Write out exactly the lines from the one containing "You are a GUI" through the last line of the records below, both included, and leave out any pictures.

**Data for analysis:**
========

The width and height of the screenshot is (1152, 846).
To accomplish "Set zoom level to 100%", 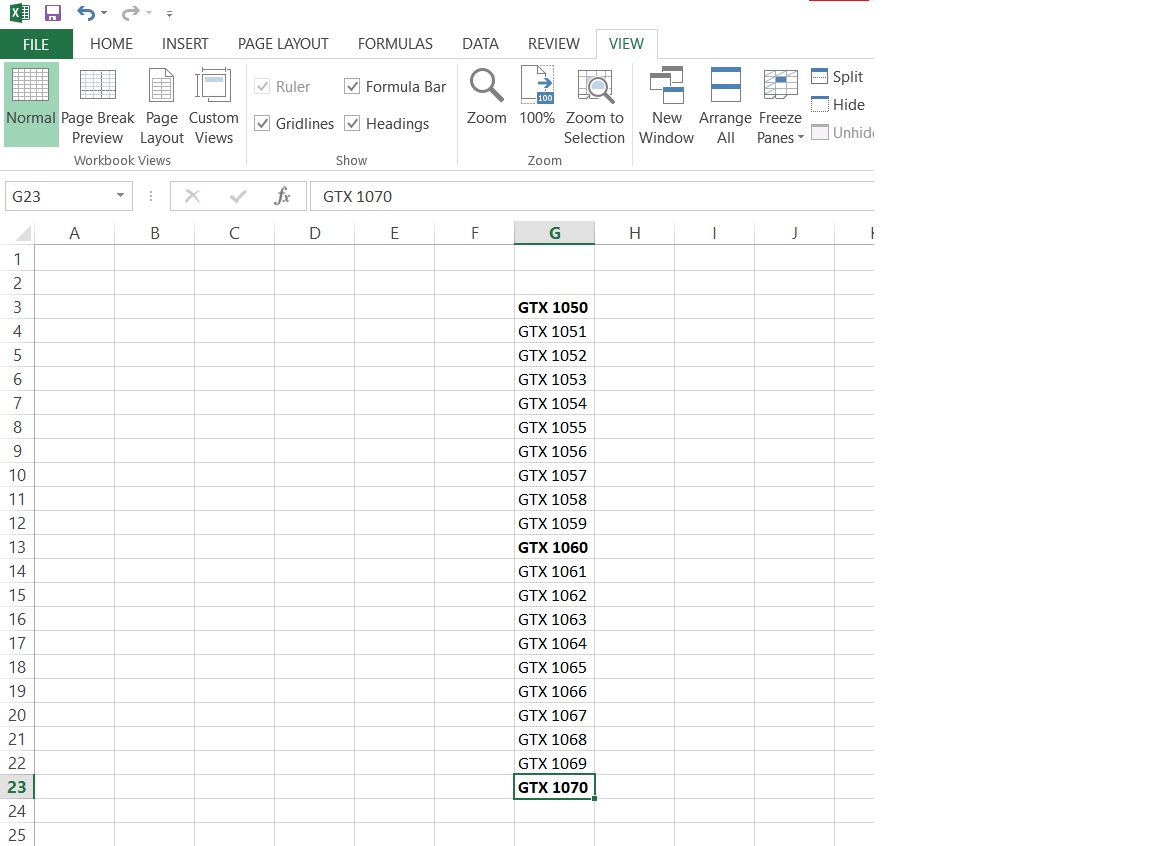I will pos(536,100).
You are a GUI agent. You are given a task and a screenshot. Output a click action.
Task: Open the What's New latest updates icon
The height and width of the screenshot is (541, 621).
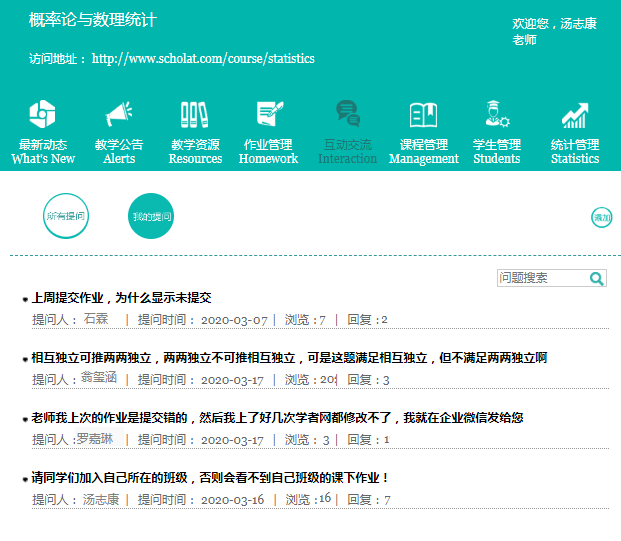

========

**Written solution:**
You are a GUI agent. You are given a task and a screenshot. Output a click action.
Task: Open the What's New latest updates icon
The height and width of the screenshot is (541, 621).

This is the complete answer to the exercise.